FaceGuard: Proactive Deepfake Detection
This addresses the challenge of detecting deepfakes for social media users and platforms, offering a proactive approach to counter new generation methods, though it is incremental as it builds on watermarking techniques.
The paper tackles the problem of deepfake detection by proposing FaceGuard, a proactive framework that embeds watermarks into real face images before publication, enabling detection by verifying watermark mismatches, and it shows accurate detection outperforming existing methods on multiple datasets.
Existing deepfake-detection methods focus on passive detection, i.e., they detect fake face images via exploiting the artifacts produced during deepfake manipulation.
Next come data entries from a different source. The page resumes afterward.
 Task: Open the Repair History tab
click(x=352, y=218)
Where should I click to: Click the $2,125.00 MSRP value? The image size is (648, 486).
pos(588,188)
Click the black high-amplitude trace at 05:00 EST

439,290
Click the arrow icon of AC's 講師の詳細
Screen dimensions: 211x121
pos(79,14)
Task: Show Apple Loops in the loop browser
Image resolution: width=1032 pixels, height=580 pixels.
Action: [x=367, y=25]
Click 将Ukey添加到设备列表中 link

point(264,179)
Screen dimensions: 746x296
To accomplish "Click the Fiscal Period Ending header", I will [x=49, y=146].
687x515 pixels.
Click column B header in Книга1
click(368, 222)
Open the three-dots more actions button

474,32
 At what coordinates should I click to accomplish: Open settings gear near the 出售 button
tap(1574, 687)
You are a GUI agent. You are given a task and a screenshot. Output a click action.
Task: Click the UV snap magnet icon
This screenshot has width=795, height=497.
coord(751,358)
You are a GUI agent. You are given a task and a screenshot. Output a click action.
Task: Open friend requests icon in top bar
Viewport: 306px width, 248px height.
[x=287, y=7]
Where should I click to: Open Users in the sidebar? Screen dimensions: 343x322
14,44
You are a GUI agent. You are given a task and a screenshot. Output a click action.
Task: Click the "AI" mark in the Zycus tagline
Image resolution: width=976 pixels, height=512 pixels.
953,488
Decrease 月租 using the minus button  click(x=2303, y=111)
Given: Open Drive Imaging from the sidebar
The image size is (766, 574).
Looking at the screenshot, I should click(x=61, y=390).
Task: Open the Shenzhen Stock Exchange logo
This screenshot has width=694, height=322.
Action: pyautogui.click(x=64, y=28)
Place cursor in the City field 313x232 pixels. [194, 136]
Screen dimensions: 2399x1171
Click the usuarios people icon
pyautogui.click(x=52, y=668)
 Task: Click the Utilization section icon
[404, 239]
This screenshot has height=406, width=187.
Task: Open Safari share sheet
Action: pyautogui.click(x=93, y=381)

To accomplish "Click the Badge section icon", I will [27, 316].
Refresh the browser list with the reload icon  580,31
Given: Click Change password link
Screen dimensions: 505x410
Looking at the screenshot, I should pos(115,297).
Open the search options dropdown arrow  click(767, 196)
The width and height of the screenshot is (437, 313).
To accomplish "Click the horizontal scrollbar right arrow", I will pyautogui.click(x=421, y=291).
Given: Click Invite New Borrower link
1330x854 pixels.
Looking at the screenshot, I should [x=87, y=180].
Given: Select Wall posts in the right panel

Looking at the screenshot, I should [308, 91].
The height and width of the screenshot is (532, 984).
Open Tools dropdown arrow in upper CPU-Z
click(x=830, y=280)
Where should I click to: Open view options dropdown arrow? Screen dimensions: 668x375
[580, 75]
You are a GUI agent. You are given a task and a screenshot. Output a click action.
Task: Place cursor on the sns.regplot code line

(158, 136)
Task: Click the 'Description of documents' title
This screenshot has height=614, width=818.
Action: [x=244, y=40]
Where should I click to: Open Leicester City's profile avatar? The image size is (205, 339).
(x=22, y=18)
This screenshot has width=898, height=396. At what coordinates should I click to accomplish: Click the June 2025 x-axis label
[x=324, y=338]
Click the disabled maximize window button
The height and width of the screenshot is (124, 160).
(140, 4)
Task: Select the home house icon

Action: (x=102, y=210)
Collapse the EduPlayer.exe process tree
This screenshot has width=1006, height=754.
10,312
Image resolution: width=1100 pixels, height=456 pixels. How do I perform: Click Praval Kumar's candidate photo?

A key limitation of passive detection is that it cannot detect fake faces that are generated by new deepfake generation methods. In this work, we propose FaceGuard, a proactive deepfake-detection framework. FaceGuard embeds a watermark into a real face image before it is published on social media. Given a face image that claims to be an individual (e.g., Nicolas Cage), FaceGuard extracts a watermark from it and predicts the face image to be fake if the extracted watermark does not match well with the individual's ground truth one. A key component of FaceGuard is a new deep-learning-based watermarking method, which is 1) robust to normal image post-processing such as JPEG compression, Gaussian blurring, cropping, and resizing, but 2) fragile to deepfake manipulation. Our evaluation on multiple datasets shows that FaceGuard can detect deepfakes accurately and outperforms existing methods.